INPUT DATA:
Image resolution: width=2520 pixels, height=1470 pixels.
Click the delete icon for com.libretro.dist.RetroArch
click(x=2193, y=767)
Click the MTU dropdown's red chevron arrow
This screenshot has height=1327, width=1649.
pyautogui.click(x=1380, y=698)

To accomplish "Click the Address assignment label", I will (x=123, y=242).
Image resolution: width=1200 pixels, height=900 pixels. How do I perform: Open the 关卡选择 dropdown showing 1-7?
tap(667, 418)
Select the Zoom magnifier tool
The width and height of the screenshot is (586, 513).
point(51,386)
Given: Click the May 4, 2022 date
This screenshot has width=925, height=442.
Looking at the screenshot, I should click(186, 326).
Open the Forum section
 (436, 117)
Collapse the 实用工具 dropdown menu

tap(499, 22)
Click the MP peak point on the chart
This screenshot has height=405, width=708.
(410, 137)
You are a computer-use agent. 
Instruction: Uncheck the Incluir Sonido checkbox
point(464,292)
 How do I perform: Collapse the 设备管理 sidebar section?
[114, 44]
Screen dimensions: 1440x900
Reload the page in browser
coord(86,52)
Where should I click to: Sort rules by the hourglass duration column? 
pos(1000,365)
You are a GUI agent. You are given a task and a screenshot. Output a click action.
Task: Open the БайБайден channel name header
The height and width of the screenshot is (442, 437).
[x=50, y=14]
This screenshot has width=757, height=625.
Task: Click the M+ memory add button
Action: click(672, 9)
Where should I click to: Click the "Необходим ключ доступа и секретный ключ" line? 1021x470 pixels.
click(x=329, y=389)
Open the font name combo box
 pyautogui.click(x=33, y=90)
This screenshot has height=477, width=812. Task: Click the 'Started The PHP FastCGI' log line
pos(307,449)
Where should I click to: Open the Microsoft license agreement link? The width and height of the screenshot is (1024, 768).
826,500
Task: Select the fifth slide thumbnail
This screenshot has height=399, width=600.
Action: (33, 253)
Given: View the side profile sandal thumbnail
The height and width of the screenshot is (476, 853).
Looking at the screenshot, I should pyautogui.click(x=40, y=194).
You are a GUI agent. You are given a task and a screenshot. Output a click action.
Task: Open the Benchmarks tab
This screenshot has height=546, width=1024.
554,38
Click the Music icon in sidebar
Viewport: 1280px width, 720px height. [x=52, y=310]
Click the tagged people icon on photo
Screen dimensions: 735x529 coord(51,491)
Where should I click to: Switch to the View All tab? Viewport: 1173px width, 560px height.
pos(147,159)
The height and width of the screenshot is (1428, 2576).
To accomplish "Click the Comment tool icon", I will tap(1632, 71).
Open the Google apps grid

REQUIRED WORK: Whole listing, every line: reproduce it exactly.

PROBLEM SOLUTION:
Image resolution: width=2520 pixels, height=1470 pixels.
Click the delete icon for com.libretro.dist.RetroArch
click(x=2193, y=767)
Click the MTU dropdown's red chevron arrow
This screenshot has height=1327, width=1649.
pyautogui.click(x=1380, y=698)

To accomplish "Click the Address assignment label", I will (x=123, y=242).
Image resolution: width=1200 pixels, height=900 pixels. How do I perform: Open the 关卡选择 dropdown showing 1-7?
tap(667, 418)
Select the Zoom magnifier tool
The width and height of the screenshot is (586, 513).
point(51,386)
Given: Click the May 4, 2022 date
This screenshot has width=925, height=442.
Looking at the screenshot, I should click(186, 326).
Open the Forum section
 (436, 117)
Collapse the 实用工具 dropdown menu

tap(499, 22)
Click the MP peak point on the chart
This screenshot has height=405, width=708.
(410, 137)
You are a computer-use agent. 
Instruction: Uncheck the Incluir Sonido checkbox
point(464,292)
 How do I perform: Collapse the 设备管理 sidebar section?
[114, 44]
Screen dimensions: 1440x900
Reload the page in browser
coord(86,52)
Where should I click to: Sort rules by the hourglass duration column? 
pos(1000,365)
You are a GUI agent. You are given a task and a screenshot. Output a click action.
Task: Open the БайБайден channel name header
The height and width of the screenshot is (442, 437).
[x=50, y=14]
This screenshot has width=757, height=625.
Task: Click the M+ memory add button
Action: click(672, 9)
Where should I click to: Click the "Необходим ключ доступа и секретный ключ" line? 1021x470 pixels.
click(x=329, y=389)
Open the font name combo box
 pyautogui.click(x=33, y=90)
This screenshot has height=477, width=812. Task: Click the 'Started The PHP FastCGI' log line
pos(307,449)
Where should I click to: Open the Microsoft license agreement link? The width and height of the screenshot is (1024, 768).
826,500
Task: Select the fifth slide thumbnail
This screenshot has height=399, width=600.
Action: (33, 253)
Given: View the side profile sandal thumbnail
The height and width of the screenshot is (476, 853).
Looking at the screenshot, I should pyautogui.click(x=40, y=194).
You are a GUI agent. You are given a task and a screenshot. Output a click action.
Task: Open the Benchmarks tab
This screenshot has height=546, width=1024.
554,38
Click the Music icon in sidebar
Viewport: 1280px width, 720px height. [x=52, y=310]
Click the tagged people icon on photo
Screen dimensions: 735x529 coord(51,491)
Where should I click to: Switch to the View All tab? Viewport: 1173px width, 560px height.
pos(147,159)
The height and width of the screenshot is (1428, 2576).
To accomplish "Click the Comment tool icon", I will tap(1632, 71).
Open the Google apps grid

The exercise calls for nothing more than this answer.